Thursday, September 17, 2009

Confessions of a tennis mom

My daughter’s played a lot of sports through the years, and I’ve enjoyed passively watching them, not concerned about the score, just making sure she is having fun, and it’s not my week to bring snacks.

I made fun of the coaches who rushed to recruit her for their softball teams after she made a double play by catching the ball in the air and then tagging the base - at the age of five. Apparently, had she known she could have made a triple play. I’ve never seen grown men more excited. And who knew Little League coaches have business cards?

I’ve laughed at soccer moms (Why doesn’t anyone use the term “Soccer Dad?”) who run along the side lines with their child, shouting “encouragement.” When my daughter was eight, she had a teammate who received $20 for every goal. Does that make her a pro, and will it ruin her chance of going to the Olympics? Just curious.

Then there was gymnastics.

“She’s going to be too tall to be a gymnast,” my husband said, when he heard I enrolled her.

“She’s six years old,” I reminded him. “She likes to do cartwheels and flips and get a stamp on her hand after class.”

Sometimes, we, as parents, get way ahead of ourselves when it comes to our kids and sports. And, now, on the cusp of Georgia-girl Melanie Oudin’s outstanding performance in the U.S. Open, my daughter is playing tennis.- my sport. The sport I’ve played for 15 years in order to become mediocre; the sport I wished I would have started when I was her age; the sport in which she naturally excels. And, suddenly, I don’t just want her to have fun and develop skills that she can use for a lifetime - I want her to win.

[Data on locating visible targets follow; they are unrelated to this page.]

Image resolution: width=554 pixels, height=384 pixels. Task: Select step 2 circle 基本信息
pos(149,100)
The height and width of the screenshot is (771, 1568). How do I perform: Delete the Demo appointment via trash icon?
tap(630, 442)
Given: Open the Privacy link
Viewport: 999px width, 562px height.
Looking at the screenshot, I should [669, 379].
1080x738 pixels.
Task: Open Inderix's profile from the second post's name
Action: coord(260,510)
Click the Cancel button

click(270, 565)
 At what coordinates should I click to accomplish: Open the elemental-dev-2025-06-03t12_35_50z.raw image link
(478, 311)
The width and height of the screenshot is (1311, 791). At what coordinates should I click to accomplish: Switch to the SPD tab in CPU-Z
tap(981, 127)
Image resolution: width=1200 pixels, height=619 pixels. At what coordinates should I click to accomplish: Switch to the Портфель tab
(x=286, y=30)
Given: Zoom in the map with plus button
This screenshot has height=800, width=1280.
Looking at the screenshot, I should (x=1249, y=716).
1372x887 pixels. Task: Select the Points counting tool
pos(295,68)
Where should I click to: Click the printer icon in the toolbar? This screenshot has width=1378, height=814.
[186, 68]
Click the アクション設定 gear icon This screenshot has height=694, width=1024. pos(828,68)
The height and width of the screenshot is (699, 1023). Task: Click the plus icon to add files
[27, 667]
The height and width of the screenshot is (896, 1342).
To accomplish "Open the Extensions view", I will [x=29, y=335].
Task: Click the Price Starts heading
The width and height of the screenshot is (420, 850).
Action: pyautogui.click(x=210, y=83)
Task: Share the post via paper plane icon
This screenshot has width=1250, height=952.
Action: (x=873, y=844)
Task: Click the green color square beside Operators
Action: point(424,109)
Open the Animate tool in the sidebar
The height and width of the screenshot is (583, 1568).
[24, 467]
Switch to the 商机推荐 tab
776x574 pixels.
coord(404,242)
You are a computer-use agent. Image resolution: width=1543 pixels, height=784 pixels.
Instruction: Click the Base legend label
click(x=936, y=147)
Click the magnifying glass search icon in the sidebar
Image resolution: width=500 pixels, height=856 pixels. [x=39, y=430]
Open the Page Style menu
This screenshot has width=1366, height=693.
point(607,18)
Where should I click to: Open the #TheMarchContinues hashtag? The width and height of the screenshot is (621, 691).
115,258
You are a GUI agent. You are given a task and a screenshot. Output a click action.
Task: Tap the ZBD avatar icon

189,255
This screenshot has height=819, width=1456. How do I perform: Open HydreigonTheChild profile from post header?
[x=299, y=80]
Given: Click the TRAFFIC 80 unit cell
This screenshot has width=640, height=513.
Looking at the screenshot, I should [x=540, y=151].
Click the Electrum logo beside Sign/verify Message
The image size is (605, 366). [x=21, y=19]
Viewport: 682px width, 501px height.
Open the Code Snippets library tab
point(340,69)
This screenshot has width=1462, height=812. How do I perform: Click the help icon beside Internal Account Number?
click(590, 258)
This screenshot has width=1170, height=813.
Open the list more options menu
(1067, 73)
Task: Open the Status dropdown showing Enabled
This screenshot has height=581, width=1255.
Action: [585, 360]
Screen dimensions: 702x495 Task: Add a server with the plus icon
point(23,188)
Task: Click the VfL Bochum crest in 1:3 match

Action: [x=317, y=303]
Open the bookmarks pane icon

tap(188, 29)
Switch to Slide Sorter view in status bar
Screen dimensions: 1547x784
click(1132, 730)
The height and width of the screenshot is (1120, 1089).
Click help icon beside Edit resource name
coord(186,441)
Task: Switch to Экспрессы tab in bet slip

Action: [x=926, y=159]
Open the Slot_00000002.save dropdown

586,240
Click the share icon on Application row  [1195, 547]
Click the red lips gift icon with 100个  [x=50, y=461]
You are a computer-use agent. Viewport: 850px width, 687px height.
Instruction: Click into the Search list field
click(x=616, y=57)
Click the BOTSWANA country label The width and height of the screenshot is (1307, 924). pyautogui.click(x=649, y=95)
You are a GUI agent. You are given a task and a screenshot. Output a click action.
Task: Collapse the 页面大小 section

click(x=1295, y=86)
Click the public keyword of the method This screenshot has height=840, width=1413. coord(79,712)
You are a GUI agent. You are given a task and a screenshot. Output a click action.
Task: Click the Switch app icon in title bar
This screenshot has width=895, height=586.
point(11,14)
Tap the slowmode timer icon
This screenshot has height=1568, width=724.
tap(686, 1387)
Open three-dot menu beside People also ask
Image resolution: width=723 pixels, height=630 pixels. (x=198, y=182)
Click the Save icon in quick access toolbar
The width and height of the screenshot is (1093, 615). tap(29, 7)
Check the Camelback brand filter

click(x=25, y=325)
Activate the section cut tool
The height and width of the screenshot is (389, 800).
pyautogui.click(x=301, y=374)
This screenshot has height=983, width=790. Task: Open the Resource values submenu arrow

Of course, I would never dare let on. Truthfully, I am thankful that she is a healthy child and can play. Yet, there’s a part of me - the part that was always picked last for Red Rover, the part that didn’t make the basketball team, the part that always got tagged out at first, the part that failed the broad jump, the part that couldn’t climb the rope to the top in the gym – that really, really wants her to kick butt!

But, if not, I will hug her and be just as happy because either way I am proud. I know what it is like to lose; I know what it is like to cheer for three seasons for a team that never won a game; I know what it is like to try and fail and vow to work harder, and, ultimately, that is not a bad thing. It shapes who you are, the person you become. Not to mention, it makes the wins in life that much sweeter.